Así fue como decidió intervenir en lo que luego llamaría «la conversación con dobles sentidos más profunda de mi vida». Percibía con claridad que si ahora era incapaz de convencer a Turgut Bey de que saliera del hotel nunca podría acostarse con İpek, podía leerlo en la desafiante mirada de ella, y decidió que aquélla era la última oportunidad de su vida para ser feliz. En cuanto empezó a hablar percibió que las palabras y las ideas necesarias para convencer a Turgut Bey eran las mismas que habían provocado que desperdiciara su vida en vano. Eso despertó en él el deseo de vengarse de aquellos ideales izquierdistas de su juventud que ahora, sin ni siquiera darse cuenta, estaba olvidando. Pero mientras hablaba de hacer algo por los demás, de sentirse responsable por la pobreza y los problemas del país, de la decisión de civilizar y de unos imprecisos sentimientos de solidaridad con el único objetivo de convencer a Turgut Bey, tuvo un inesperado momento de sinceridad. Recordó el entusiasmo izquierdista de su juventud, su decisión de no ser un vulgar y desastroso burgués turco como los demás, su deseo de vivir entre libros e ideas. Y así le repitió a Turgut Bey con el entusiasmo de los veinte años las mismas creencias que tanto habían entristecido a su madre, que se oponía, con toda la razón, a que su hijo fuera poeta, y que le habían arruinado la vida exiliándole por fin a un nido de ratas en Frankfurt. Y por otra parte sentía que la violencia de sus palabras para İpek también significaba «quiero hacer el amor contigo con esta misma violencia». Pensaba que aquellas consignas izquierdistas por las que había desperdiciado su vida acabarían por servir para algo y que gracias a ellas podría hacer el amor con İpek; y eso al mismo tiempo en que se daba cuenta de que ya no creía lo más mínimo en ellas y en que pensaba que la mayor felicidad en la vida sería poder abrazar a alguna muchacha bella e inteligente y escribir poesía en un rincón.

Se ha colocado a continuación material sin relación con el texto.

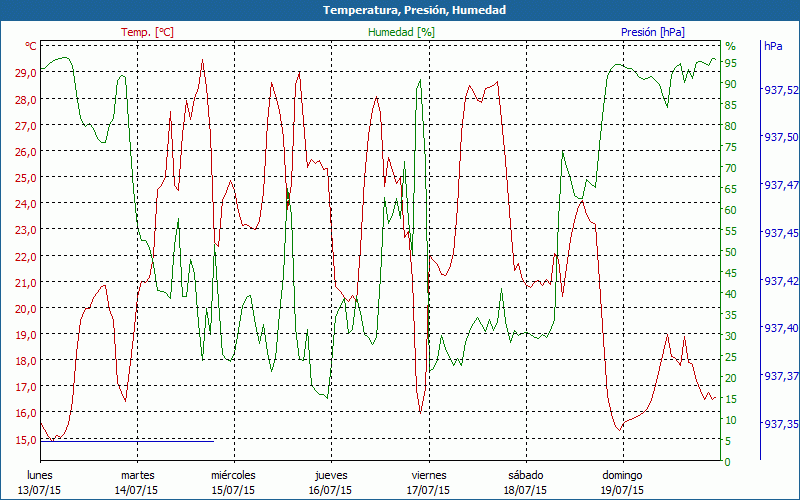The height and width of the screenshot is (500, 800).
Task: Click the chart title Temperatura, Presión, Humedad
Action: click(400, 10)
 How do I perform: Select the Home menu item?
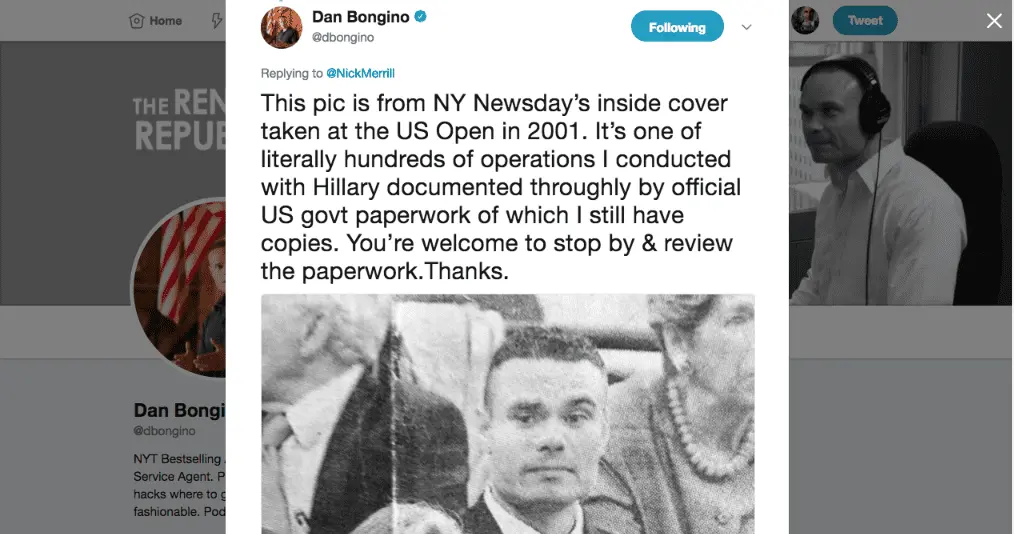(x=155, y=21)
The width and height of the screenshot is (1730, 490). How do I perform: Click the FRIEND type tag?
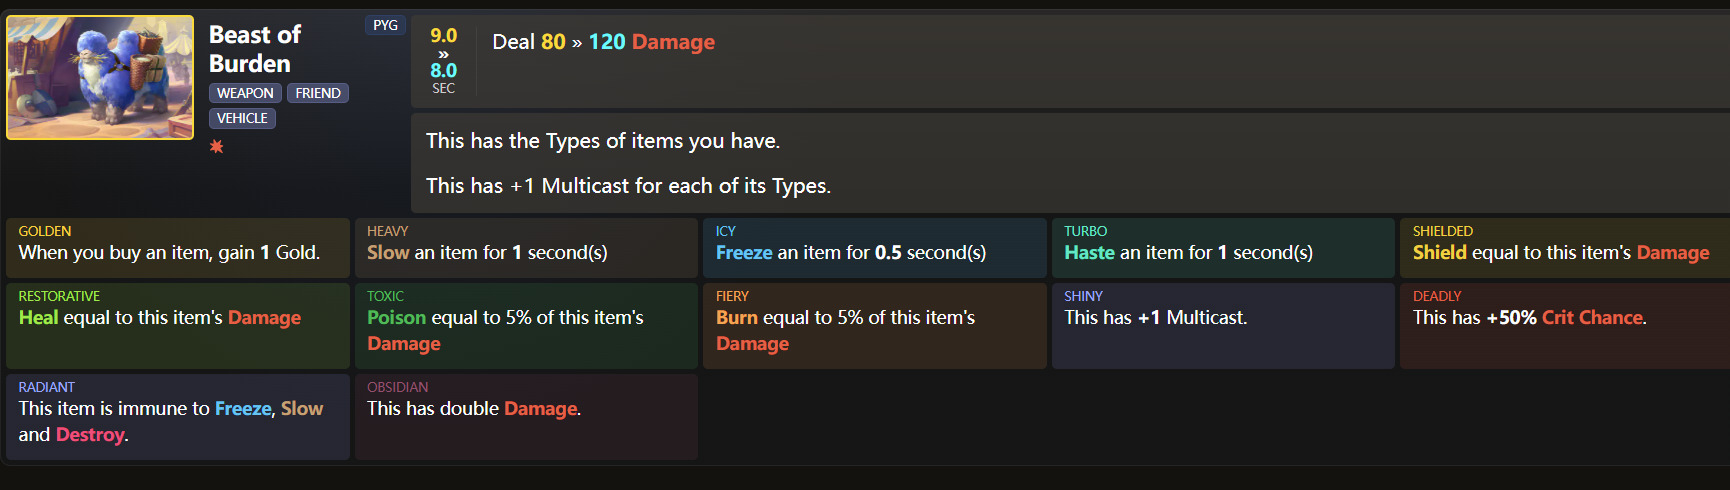[318, 93]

Turgut Bey dijo que iría a la reunión en el hotel Asia «ahora mismo». Se fue a su habitación, acompañado por Kadife, para vestirse y prepararse.

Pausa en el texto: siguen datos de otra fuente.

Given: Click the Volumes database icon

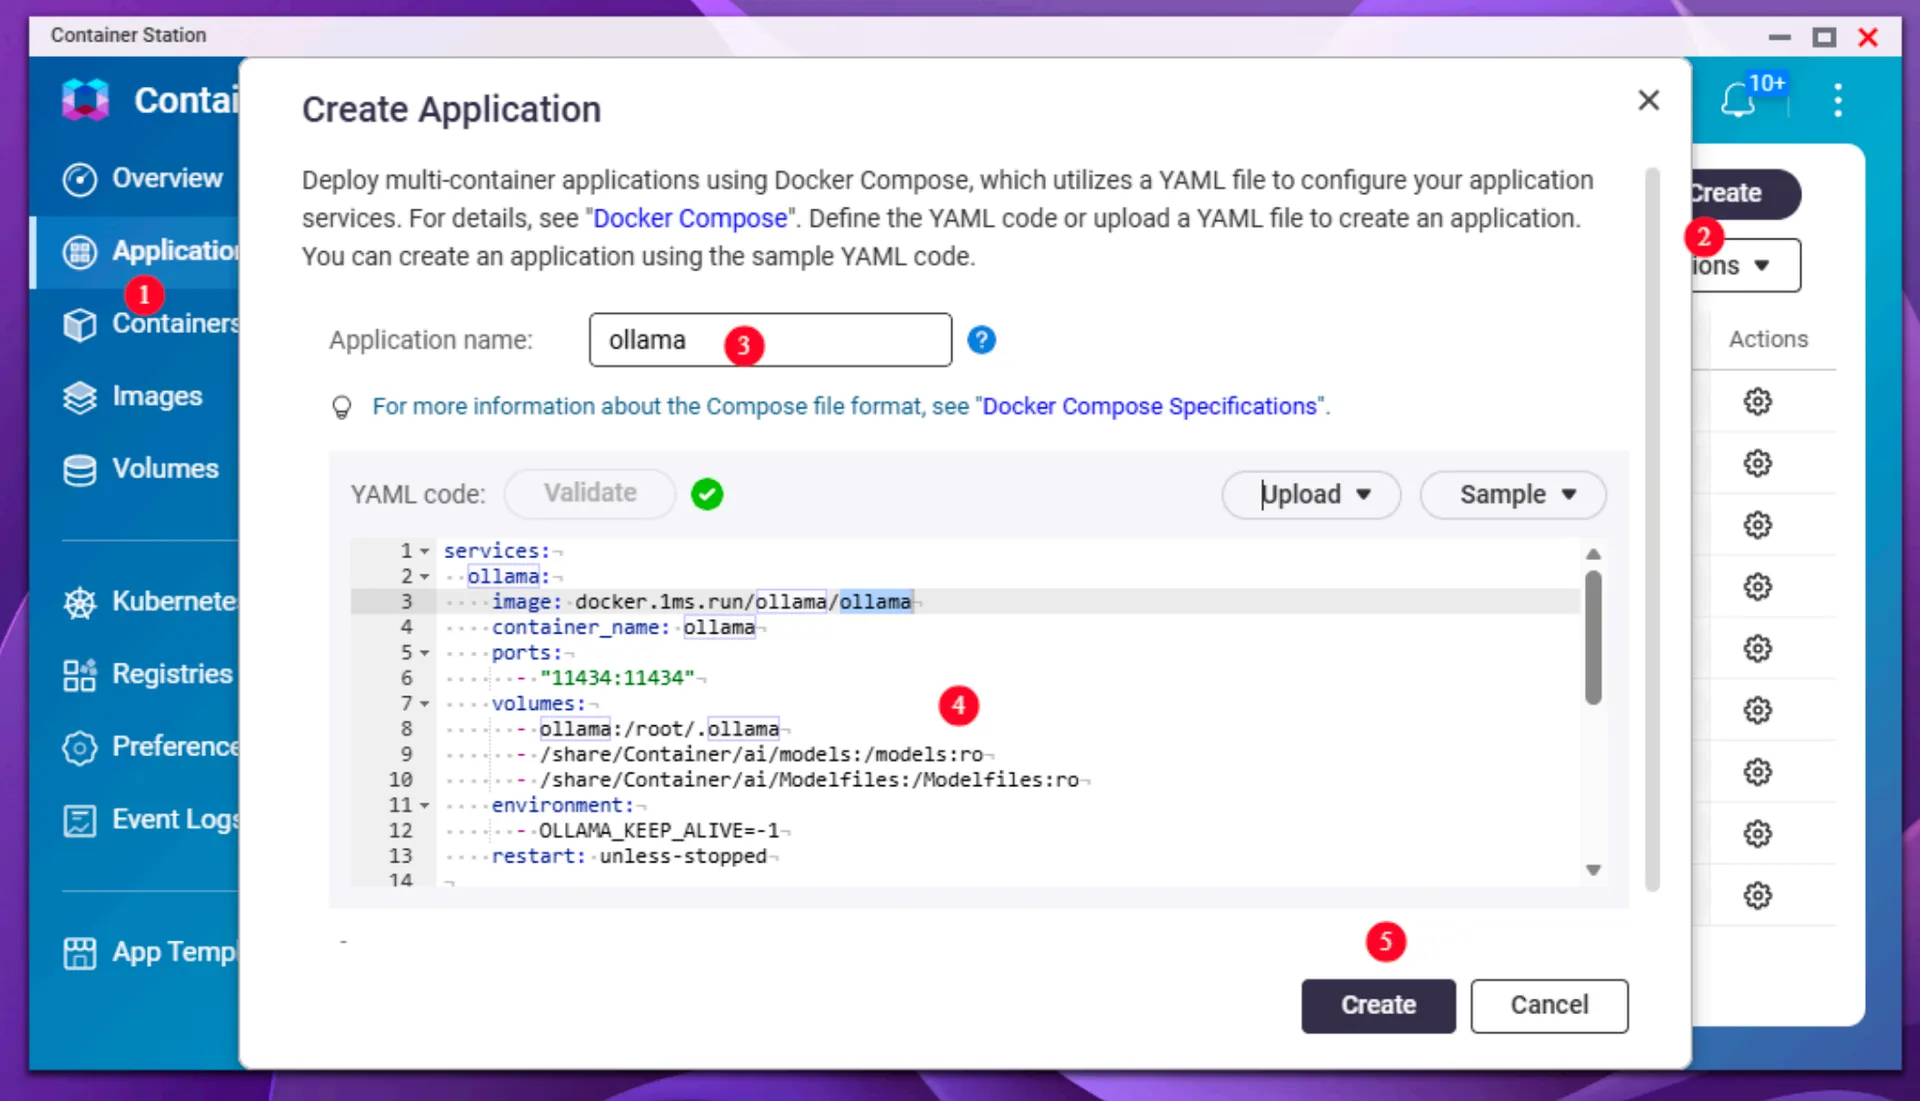Looking at the screenshot, I should [x=80, y=469].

Ka se acercó a İpek, que seguía sentada en el mismo rincón desde el que había estado viendo la televisión con su padre. Por su postura parecía que todavía se apoyara en él.
—Te espero en mi habitación —susurró Ka.
—¿Me quieres? —dijo İpek.
—Te quiero mucho.
—¿De verdad?
—De verdad.
Guardaron silencio un rato. Ka, siguiendo la mirada de İpek, echó un vistazo por la ventana. Había comenzado a nevar de nuevo. La farola que había frente al hotel estaba encendida y daba la impresión, a pesar de que iluminaba los gruesos copos, de estarlo en vano porque la oscuridad no había caído del todo.
—Tú sube a tu habitación. Yo iré en cuanto se vayan —le dijo İpek.